A trip with the veteran tram

Today a friend of me and I, we went downtown to ride with the vetran tram. It goes one sunday each month. The tram takes a route that takes around 45 minutes around the city (Jernbanetorget, Aker Brygge, Solli Plass, Frogner, Majorstua, Homansbyen, Stortorvet).  I knew it would be a charming tour riding that old tram and a lovely thing to do on a sunday, but also a equally big factor that led me to go on that trip was that I could take photos.And hey, it was bonus that it didn’t cost anything; the entire trip was for free.

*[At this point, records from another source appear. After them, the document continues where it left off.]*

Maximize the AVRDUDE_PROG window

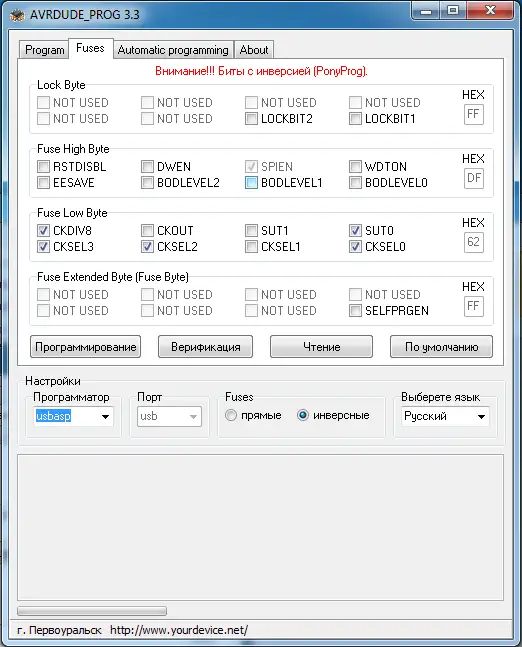coord(453,11)
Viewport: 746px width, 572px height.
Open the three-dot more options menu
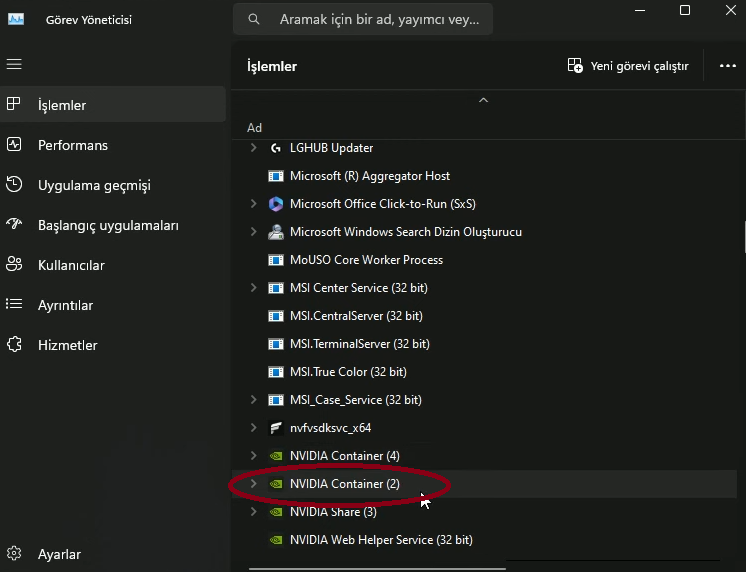(x=727, y=66)
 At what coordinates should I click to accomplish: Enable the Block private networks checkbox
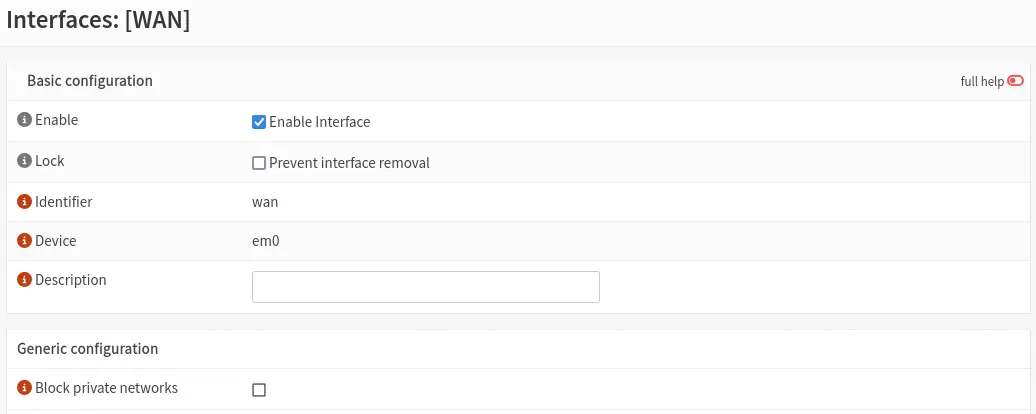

We hopped on at Stortorvet, the last stop. A man, apparently very interested in trams, could tell us that tram was buildt in 1913, that the seating inside was original and that it once costed 25 øre for a ticket. Now it costs 110 times more for a ticket. There were 12 routes in Oslo, now it’s only six routes. He knew also exact when the tram was leaving and where it went. He was a true tram enthusiast.

Online I found out some other facts about the tram as well: It was operating / on duty until 1968. It has 24 seatings and 28 people can stand in it. The trailer (the wagon behind the main wagon) has also room for 52 people so, it would be 104 in total.

You can rent the tram for weddings, birthday or other events.

Here are a few photos from todays trip:

To the left: the front of tram number 70, going to Majorstua (an area at the west side of Oslo). To the right: the trailer/second wagon where you could stand outside the tram if you liked. We did for a short while and took the three following photos. The side of the tram, while being in motion. We got a lot of wind in our hair. The tracks were curvy the short while we were standing there, so it was a bit hard to take photos and hold the camera still.

Reflection of me. You can see a tiny bit of my friend to my right also. And then we have a passanger and one of the conductors.

Peeking in from the outside. The interiour was gorgeous; very old fashioned and stylish I think.

The two conductors; the one to the left was driving and the one to the right was anouncing the next stop.

Some details from operating the tram (stearing, breaking, speed etc).

Don’t disturb the driver!

Smoking and spitting is forbidden!

Hold on! The leather strap is to hold when you’re standing in the tram. The thin line above the leather strap, you pull if you want to get off the tram at the next station. When you pull it, the conductor/driver hears a ‘ding’.

Two trams. To the left: what we now concider an old tram. To the right: the really old tram.